[Entries from a data source]
- - -
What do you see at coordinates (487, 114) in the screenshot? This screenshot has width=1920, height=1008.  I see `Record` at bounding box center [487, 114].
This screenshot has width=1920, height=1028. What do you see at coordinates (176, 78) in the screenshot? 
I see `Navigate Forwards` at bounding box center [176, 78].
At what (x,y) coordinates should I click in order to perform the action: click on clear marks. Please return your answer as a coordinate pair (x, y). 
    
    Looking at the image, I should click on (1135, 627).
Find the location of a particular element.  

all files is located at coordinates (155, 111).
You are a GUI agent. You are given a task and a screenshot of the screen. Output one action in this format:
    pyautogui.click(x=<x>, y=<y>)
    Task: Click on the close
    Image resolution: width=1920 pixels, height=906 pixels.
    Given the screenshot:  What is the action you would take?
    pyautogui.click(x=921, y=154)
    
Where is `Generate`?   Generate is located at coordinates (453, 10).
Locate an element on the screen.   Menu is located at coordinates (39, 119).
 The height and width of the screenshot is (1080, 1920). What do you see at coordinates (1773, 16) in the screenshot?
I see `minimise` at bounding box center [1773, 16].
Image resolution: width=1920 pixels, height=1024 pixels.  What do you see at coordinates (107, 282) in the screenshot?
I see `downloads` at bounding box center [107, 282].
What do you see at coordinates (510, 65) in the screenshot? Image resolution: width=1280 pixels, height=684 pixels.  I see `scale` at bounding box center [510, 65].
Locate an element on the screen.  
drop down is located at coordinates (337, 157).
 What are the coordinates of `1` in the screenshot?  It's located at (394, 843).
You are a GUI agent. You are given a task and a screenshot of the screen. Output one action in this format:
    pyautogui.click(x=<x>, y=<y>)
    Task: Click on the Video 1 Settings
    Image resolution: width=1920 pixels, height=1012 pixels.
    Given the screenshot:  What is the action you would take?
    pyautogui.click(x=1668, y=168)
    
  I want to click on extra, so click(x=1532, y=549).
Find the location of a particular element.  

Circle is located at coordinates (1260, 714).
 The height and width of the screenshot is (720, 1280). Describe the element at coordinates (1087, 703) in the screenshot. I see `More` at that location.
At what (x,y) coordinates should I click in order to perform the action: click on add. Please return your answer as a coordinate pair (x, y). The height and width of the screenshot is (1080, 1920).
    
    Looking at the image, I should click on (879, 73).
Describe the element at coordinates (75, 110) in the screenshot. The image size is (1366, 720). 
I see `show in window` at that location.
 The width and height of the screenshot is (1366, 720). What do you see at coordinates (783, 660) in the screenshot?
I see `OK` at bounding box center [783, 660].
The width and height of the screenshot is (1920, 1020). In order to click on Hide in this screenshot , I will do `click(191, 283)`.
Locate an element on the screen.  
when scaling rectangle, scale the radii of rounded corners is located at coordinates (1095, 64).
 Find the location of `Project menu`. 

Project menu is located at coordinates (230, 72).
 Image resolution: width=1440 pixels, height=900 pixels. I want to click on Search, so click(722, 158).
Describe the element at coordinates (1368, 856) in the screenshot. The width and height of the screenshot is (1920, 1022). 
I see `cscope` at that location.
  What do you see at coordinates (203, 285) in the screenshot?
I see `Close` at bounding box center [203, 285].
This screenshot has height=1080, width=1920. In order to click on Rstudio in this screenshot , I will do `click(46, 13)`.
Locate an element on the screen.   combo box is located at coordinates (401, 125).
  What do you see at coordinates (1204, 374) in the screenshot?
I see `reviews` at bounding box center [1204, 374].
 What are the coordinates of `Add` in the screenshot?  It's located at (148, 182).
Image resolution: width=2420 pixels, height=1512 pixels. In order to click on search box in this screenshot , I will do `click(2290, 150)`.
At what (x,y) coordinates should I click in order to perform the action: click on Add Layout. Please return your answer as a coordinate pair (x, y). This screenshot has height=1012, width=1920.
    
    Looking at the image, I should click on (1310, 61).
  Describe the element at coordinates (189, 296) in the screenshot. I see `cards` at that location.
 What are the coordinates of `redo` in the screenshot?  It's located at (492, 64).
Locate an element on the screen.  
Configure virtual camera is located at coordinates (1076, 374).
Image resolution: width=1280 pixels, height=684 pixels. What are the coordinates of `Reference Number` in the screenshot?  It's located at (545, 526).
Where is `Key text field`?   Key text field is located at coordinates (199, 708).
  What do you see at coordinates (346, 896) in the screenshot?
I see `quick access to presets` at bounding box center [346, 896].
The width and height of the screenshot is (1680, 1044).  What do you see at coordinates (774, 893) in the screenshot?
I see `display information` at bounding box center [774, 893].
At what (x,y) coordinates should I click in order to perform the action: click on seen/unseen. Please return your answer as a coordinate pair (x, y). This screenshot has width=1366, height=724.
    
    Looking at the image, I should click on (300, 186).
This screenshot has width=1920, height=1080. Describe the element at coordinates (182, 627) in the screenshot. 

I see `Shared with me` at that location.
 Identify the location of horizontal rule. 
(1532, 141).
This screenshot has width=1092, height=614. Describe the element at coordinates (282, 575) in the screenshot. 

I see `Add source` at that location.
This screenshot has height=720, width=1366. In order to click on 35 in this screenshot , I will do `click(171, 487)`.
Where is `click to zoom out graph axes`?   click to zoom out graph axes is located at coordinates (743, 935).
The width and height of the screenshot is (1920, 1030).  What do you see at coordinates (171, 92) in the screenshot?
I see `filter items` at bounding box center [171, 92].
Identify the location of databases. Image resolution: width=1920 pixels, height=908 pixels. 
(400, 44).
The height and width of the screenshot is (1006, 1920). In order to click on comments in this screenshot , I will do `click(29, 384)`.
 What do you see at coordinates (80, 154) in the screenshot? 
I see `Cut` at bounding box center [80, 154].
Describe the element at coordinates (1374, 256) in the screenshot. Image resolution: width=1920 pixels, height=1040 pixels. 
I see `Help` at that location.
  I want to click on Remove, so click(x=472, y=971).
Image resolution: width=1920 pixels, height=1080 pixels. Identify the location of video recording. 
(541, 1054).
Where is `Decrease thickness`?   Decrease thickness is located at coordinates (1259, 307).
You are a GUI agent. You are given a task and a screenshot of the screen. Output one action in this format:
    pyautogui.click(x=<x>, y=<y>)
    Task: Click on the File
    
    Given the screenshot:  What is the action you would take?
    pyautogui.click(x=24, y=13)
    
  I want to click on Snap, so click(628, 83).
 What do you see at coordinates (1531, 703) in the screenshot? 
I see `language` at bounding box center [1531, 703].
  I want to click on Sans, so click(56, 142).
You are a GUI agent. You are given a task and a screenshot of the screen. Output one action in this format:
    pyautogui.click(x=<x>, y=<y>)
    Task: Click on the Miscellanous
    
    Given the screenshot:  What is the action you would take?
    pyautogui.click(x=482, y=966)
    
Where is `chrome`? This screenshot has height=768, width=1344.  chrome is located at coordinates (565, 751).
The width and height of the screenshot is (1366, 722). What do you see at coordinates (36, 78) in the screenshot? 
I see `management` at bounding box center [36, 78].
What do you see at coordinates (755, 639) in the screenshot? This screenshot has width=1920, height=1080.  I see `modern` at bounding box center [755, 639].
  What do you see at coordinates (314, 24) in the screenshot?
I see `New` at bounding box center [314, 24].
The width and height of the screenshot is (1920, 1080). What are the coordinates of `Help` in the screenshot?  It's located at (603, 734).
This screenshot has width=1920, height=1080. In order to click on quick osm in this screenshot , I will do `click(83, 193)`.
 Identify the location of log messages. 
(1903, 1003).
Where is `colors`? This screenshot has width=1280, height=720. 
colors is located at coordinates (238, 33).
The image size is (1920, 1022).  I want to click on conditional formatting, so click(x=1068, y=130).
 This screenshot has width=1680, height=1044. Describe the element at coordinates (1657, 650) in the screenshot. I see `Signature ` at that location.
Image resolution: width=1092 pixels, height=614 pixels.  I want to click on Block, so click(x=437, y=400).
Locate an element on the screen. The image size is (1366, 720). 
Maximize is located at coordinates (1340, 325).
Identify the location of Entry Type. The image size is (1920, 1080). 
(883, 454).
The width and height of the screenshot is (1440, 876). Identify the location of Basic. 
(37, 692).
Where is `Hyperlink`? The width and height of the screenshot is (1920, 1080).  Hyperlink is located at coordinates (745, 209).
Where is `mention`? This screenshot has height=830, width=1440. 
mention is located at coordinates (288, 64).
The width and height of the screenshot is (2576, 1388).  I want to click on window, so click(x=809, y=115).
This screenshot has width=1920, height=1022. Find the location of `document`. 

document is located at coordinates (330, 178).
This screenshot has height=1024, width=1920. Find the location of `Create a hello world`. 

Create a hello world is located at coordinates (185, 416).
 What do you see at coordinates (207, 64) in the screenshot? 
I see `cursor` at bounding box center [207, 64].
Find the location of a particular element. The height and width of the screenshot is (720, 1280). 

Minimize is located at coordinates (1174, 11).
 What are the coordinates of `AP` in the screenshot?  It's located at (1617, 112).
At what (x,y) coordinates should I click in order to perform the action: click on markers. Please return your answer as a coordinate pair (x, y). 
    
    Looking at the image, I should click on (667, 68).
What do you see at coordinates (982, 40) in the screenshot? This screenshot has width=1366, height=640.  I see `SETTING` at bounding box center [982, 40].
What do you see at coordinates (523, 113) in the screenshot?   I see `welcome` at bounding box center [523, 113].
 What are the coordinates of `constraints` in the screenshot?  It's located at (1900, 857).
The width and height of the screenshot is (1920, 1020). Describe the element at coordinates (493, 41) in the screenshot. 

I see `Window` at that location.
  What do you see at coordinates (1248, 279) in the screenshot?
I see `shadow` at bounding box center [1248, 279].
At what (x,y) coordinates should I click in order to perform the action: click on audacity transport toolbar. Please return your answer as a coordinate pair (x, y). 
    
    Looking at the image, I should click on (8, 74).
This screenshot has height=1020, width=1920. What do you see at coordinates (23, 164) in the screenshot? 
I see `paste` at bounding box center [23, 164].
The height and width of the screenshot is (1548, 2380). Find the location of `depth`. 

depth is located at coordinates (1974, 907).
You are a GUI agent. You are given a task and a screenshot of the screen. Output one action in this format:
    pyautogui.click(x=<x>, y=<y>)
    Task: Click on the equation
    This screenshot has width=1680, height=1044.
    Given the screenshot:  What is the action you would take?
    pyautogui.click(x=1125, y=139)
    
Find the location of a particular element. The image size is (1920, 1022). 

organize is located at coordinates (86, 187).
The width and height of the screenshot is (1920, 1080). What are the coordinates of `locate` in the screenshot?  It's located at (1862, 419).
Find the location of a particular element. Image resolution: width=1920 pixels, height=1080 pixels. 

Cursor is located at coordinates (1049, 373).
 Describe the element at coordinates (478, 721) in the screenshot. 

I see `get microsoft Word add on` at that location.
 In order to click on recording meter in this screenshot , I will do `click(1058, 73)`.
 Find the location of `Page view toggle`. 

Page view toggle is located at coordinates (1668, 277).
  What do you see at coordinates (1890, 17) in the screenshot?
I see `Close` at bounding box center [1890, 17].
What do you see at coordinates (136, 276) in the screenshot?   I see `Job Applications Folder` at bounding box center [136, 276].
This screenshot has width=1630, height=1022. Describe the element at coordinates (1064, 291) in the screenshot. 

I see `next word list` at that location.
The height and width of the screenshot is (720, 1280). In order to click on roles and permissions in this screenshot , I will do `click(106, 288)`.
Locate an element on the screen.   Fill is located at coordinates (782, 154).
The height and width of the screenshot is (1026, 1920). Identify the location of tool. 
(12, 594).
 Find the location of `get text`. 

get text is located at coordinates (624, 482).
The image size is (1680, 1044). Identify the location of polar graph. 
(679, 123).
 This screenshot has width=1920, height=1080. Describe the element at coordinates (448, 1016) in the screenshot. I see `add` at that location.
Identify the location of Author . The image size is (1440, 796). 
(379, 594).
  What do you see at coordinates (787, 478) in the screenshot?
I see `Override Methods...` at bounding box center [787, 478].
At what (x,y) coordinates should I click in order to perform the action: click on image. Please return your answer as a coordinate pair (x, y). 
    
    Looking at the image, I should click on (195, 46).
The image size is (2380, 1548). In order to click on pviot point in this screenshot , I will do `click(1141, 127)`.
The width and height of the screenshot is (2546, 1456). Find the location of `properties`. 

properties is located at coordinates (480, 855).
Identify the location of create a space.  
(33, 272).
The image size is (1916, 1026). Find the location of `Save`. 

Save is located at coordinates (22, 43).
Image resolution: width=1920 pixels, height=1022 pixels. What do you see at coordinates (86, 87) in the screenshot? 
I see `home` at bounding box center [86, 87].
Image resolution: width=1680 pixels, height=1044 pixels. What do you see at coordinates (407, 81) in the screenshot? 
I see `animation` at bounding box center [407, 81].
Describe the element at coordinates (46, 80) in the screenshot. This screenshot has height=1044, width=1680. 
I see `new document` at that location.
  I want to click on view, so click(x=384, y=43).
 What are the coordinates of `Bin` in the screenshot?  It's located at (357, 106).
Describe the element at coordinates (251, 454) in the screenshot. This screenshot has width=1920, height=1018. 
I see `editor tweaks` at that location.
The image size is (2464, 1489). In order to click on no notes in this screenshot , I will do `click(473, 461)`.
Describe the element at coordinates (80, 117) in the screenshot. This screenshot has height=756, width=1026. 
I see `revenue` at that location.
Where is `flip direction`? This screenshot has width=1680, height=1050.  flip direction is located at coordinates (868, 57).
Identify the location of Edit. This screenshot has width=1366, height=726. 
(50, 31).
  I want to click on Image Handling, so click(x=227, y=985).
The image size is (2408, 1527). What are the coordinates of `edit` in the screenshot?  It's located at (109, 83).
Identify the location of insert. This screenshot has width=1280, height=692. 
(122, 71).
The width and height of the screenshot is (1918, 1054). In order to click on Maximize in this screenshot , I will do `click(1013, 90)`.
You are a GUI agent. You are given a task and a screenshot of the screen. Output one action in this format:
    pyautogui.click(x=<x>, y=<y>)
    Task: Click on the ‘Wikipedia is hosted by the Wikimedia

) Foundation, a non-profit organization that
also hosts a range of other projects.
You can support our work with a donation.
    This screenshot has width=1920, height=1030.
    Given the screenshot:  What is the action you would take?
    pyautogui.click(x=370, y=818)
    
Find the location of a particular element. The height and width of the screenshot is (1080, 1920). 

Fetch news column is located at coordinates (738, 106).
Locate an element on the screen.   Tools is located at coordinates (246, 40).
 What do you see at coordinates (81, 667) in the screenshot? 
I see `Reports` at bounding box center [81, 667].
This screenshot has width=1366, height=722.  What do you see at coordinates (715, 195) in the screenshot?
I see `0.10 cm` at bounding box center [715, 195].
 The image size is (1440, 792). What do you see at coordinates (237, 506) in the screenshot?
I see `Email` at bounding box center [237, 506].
- - -
- **What is being asked**
Copy out, word for word, the entries from the very first line down to and including the line that contains "all files is".

- **Output of the exercise**
What do you see at coordinates (487, 114) in the screenshot? This screenshot has width=1920, height=1008.  I see `Record` at bounding box center [487, 114].
This screenshot has width=1920, height=1028. What do you see at coordinates (176, 78) in the screenshot? 
I see `Navigate Forwards` at bounding box center [176, 78].
At what (x,y) coordinates should I click in order to perform the action: click on clear marks. Please return your answer as a coordinate pair (x, y). 
    
    Looking at the image, I should click on (1135, 627).
Find the location of a particular element.  

all files is located at coordinates (155, 111).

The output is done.